Objective: Arrange the lines between the one containing "Where should I click to: Tap the Internal" and the one containing "pos(197,258)", inclusive, as a Markdown table with the columns Row and Line, numbering each line and omitting blank ones.

Supplied records:
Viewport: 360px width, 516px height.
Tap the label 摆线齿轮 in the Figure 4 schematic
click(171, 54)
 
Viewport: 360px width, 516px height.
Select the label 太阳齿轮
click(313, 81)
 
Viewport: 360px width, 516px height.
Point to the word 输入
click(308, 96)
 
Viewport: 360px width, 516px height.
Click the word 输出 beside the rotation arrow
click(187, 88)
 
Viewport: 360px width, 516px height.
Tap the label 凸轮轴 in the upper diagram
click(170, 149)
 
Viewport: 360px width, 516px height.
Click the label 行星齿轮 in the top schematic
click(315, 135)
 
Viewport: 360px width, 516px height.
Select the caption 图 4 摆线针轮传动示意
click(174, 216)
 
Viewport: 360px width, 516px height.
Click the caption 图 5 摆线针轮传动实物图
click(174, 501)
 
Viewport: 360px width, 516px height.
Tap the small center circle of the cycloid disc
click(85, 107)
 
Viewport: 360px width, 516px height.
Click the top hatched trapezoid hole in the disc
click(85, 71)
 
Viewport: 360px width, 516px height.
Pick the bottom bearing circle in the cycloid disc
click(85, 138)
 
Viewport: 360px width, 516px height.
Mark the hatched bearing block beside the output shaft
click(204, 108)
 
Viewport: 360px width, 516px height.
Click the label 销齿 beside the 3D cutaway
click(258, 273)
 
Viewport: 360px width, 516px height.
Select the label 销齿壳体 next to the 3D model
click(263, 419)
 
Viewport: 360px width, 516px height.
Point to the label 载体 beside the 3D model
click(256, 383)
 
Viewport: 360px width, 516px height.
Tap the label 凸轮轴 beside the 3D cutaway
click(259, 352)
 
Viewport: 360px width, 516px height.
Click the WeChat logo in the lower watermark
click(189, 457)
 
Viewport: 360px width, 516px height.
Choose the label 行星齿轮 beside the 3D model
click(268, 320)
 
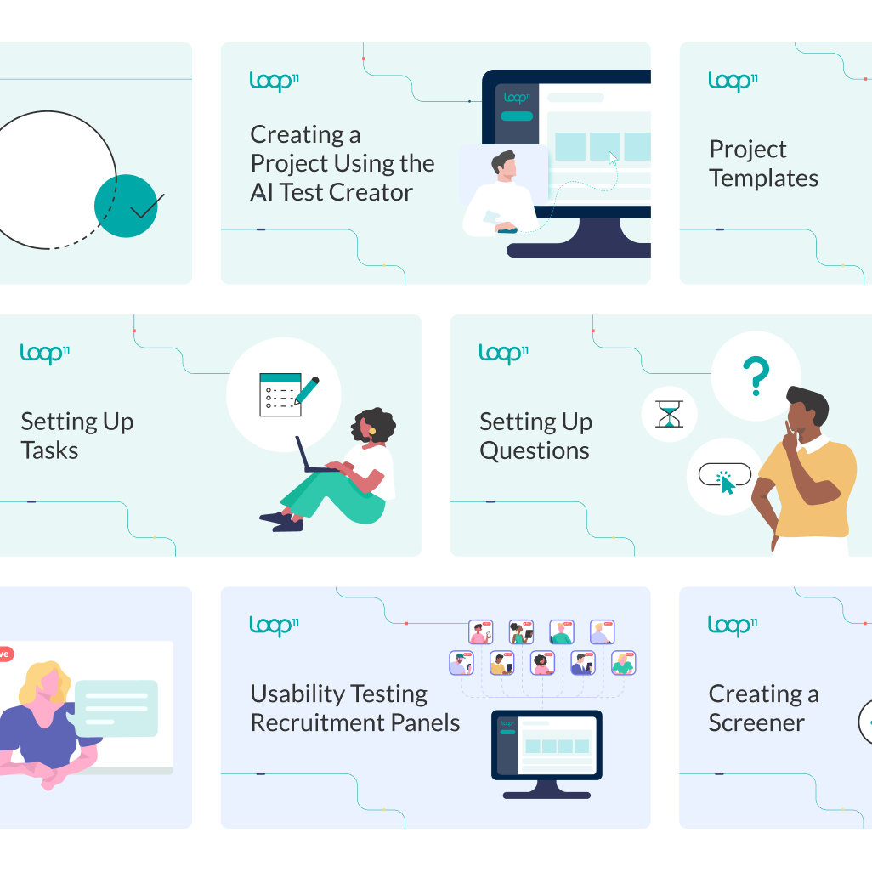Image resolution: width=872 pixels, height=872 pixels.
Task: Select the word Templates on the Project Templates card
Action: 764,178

* * *

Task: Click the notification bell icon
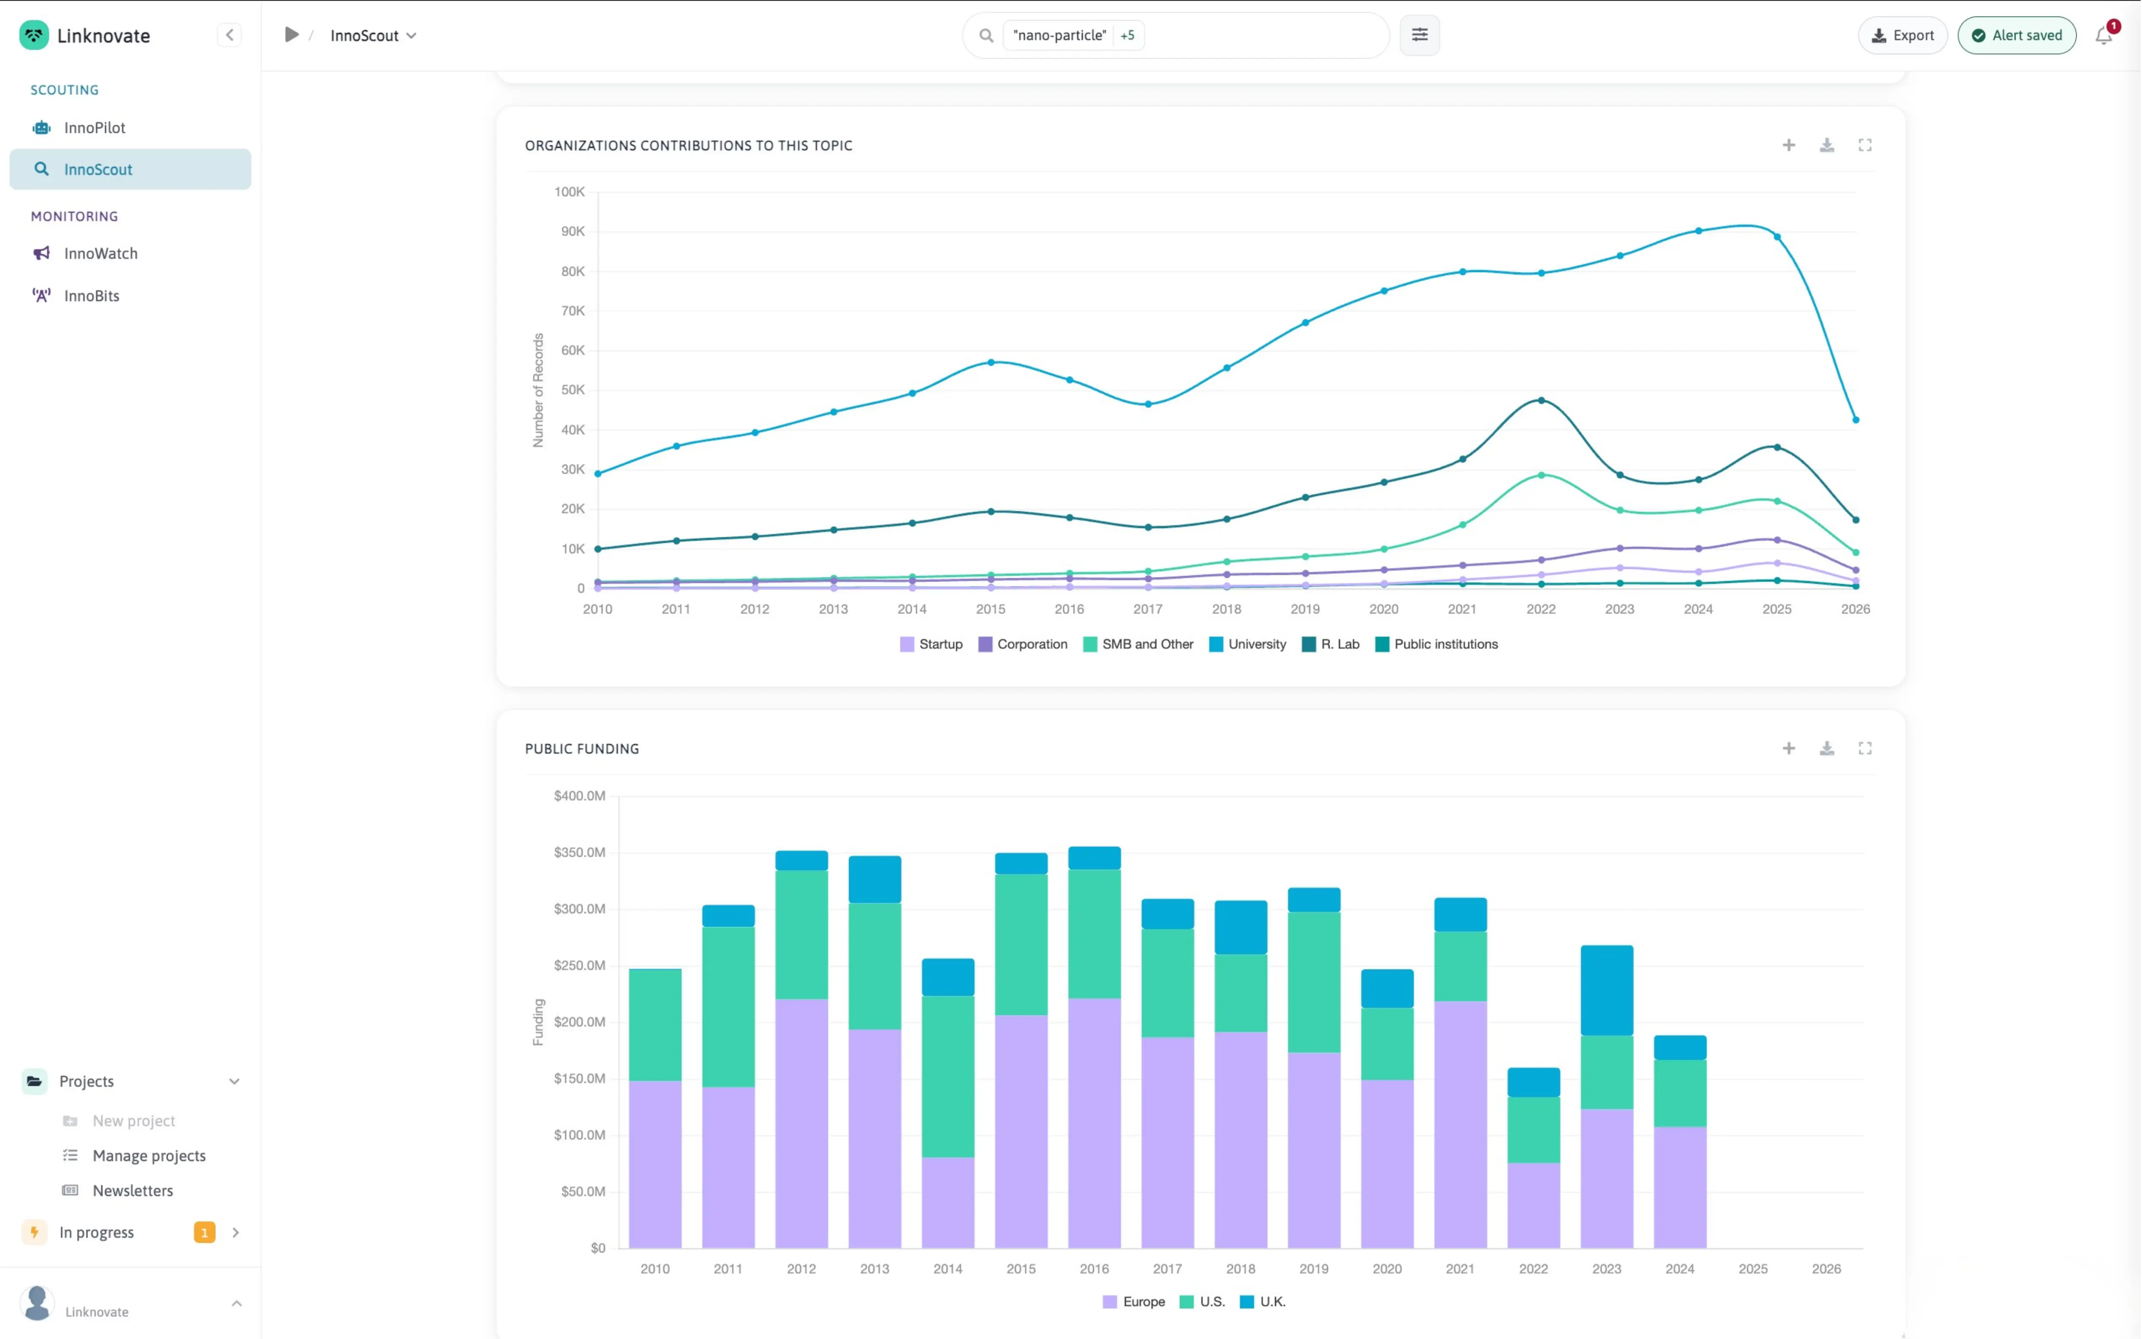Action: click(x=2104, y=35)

...

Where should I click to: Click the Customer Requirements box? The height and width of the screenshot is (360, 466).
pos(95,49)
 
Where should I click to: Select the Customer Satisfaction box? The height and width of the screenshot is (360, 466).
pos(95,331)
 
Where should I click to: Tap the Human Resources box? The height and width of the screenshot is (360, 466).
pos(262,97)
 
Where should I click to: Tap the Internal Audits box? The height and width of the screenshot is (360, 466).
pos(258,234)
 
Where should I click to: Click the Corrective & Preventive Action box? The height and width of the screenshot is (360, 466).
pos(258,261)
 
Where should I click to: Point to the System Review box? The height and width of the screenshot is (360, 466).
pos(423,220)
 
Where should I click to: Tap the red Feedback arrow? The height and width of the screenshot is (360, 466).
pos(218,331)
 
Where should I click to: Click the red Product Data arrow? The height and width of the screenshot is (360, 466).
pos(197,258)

Completed task:
| Row | Line |
|---|---|
| 1 | Where should I click to: Tap the Internal Audits box? The height and width of the screenshot is (360, 466). |
| 2 | pos(258,234) |
| 3 | Where should I click to: Click the Corrective & Preventive Action box? The height and width of the screenshot is (360, 466). |
| 4 | pos(258,261) |
| 5 | Where should I click to: Point to the System Review box? The height and width of the screenshot is (360, 466). |
| 6 | pos(423,220) |
| 7 | Where should I click to: Tap the red Feedback arrow? The height and width of the screenshot is (360, 466). |
| 8 | pos(218,331) |
| 9 | Where should I click to: Click the red Product Data arrow? The height and width of the screenshot is (360, 466). |
| 10 | pos(197,258) |